Shadow Slave (Terjemah Indo)
Memburu Seekor yang Besar (304)
Sunny menatap Aiko, diam-diam senang karena ia tidak perlu mencari-cari lagi. Mata wanita muda itu menatap ke kedalaman koridor, dengan jelas mengevaluasi seberapa besar peluangnya untuk melarikan diri.
Ternyata tidak.
Pada akhirnya, ia menghela nafas dan menoleh pada Sunny dengan cemberut. Entah kenapa, ekspresi serius seperti itu terlihat sedikit lucu di wajah mungilnya.
"Sunny, benarkah? Dengar, sobat... eh... bos. Aku sangat berterima kasih padamu karena telah membantuku, tapi jujur, apa aku terlihat seperti seorang pemburu? Bagaimana aku bisa membantumu berburu?

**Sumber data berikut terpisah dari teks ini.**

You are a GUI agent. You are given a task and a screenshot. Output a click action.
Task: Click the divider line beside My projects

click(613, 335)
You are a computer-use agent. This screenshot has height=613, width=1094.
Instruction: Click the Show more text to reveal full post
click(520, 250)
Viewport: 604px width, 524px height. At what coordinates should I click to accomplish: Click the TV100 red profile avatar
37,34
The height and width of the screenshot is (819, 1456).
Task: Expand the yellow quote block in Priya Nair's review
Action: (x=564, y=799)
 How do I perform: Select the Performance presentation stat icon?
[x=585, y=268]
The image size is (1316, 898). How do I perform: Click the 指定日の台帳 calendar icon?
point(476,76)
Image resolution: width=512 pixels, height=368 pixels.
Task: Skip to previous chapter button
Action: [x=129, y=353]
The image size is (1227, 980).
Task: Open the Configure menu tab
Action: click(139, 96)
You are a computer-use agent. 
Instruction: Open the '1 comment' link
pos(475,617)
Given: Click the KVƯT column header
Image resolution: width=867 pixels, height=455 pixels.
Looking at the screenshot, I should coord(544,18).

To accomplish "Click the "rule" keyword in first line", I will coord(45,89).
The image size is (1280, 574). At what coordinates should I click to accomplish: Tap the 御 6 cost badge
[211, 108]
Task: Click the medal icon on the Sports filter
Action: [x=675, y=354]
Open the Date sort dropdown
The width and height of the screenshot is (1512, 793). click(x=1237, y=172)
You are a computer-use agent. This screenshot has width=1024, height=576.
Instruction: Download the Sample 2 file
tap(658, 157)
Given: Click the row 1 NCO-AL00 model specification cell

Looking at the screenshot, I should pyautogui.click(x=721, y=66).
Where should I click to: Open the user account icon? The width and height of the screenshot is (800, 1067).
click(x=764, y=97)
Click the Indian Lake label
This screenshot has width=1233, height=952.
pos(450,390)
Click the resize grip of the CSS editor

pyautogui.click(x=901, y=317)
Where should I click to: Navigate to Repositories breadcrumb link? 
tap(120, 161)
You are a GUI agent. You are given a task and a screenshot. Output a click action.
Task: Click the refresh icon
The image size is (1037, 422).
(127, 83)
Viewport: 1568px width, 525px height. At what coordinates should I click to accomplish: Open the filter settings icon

Mungkin pergi bertanya pada salah satu teman jantanmu yang kuat..."
Kemudian, matanya melebar.
"Kau tidak berencana untuk menggunakanku sebagai umpan, kan?"
Sunny tertawa kecil.
"Tidak, tidak. Tidak seperti itu. Hanya saja untuk perburuan khusus ini, hanya kamu yang bisa membantu. Ngomong-ngomong, aku tidak hanya bertemu denganmu secara kebetulan. Aku sudah mengamatimu sejak lama, sebenarnya."
Dia sedikit memucat.
"Ah, aku mengerti. Yah... untuk masing-masing orang, kurasa. Tapi tetap saja, aku bukan seorang pejuang. Aku benar-benar berpikir bahwa aku tidak akan bisa membantumu kali ini, sayangnya..."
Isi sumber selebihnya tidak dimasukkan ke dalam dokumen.